Aim of the task
In the records below, some lines contain the word "showing". Copy each of them.

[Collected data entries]
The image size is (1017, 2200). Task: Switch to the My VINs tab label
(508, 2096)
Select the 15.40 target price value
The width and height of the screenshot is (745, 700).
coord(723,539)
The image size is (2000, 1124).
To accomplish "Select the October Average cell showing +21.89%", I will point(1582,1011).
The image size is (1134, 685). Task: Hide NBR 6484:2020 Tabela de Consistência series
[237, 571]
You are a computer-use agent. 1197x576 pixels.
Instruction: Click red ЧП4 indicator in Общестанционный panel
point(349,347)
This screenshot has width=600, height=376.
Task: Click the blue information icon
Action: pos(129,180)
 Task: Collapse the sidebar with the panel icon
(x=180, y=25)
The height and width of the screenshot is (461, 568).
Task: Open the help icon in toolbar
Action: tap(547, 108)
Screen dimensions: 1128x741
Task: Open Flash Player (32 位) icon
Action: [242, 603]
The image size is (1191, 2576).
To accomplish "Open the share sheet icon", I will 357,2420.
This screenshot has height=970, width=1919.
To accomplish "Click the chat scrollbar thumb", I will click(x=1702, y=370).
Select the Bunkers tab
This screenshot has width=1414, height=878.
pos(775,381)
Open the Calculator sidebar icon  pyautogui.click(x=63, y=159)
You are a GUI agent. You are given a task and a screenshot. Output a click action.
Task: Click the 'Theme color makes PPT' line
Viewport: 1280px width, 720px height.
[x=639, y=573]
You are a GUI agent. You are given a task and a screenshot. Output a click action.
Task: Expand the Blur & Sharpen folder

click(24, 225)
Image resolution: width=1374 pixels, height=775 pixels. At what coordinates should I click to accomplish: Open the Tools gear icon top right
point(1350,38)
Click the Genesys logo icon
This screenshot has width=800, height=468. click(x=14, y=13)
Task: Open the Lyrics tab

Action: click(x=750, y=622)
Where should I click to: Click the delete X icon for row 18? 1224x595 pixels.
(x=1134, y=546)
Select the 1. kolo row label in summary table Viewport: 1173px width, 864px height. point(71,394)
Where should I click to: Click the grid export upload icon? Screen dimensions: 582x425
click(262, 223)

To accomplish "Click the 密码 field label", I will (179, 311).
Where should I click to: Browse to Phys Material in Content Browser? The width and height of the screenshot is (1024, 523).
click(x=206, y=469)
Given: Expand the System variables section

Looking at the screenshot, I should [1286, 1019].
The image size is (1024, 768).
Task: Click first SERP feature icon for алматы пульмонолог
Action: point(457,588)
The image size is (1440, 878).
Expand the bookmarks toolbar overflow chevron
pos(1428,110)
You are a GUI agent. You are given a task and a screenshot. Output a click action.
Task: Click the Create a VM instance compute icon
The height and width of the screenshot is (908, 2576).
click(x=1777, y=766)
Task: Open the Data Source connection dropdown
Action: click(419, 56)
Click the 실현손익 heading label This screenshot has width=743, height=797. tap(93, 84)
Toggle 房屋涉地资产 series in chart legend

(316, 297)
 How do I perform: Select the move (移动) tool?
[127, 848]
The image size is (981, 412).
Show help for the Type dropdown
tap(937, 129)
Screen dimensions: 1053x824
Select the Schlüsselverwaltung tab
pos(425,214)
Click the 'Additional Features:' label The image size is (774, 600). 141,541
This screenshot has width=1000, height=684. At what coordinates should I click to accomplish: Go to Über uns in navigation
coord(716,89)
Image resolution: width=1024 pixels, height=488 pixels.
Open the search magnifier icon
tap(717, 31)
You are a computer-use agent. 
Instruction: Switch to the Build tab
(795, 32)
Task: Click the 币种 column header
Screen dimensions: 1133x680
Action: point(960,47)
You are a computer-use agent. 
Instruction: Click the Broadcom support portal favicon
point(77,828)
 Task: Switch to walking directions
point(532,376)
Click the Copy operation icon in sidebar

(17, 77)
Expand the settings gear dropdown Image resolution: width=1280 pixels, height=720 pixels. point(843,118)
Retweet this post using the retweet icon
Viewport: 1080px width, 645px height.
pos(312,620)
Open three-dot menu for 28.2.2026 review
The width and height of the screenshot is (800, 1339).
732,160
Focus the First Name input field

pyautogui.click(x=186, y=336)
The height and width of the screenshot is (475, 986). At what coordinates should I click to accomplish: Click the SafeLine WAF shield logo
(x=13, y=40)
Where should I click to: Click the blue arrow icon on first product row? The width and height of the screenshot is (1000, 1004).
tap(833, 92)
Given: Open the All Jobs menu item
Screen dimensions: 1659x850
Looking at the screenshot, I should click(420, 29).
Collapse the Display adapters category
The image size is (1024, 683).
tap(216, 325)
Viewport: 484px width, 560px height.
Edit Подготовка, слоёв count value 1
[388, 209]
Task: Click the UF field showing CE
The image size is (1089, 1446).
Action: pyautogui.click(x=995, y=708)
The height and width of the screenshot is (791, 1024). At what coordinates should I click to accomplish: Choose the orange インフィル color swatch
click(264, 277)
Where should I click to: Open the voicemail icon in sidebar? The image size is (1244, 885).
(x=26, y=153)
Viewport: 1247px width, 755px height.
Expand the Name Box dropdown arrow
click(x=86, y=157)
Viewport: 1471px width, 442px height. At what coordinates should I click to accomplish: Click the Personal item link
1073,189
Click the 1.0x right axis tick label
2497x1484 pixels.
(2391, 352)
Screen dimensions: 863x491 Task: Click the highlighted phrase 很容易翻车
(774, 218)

Expected answer
To accomplish "Select the October Average cell showing +21.89%", I will point(1582,1011).
Task: Click the UF field showing CE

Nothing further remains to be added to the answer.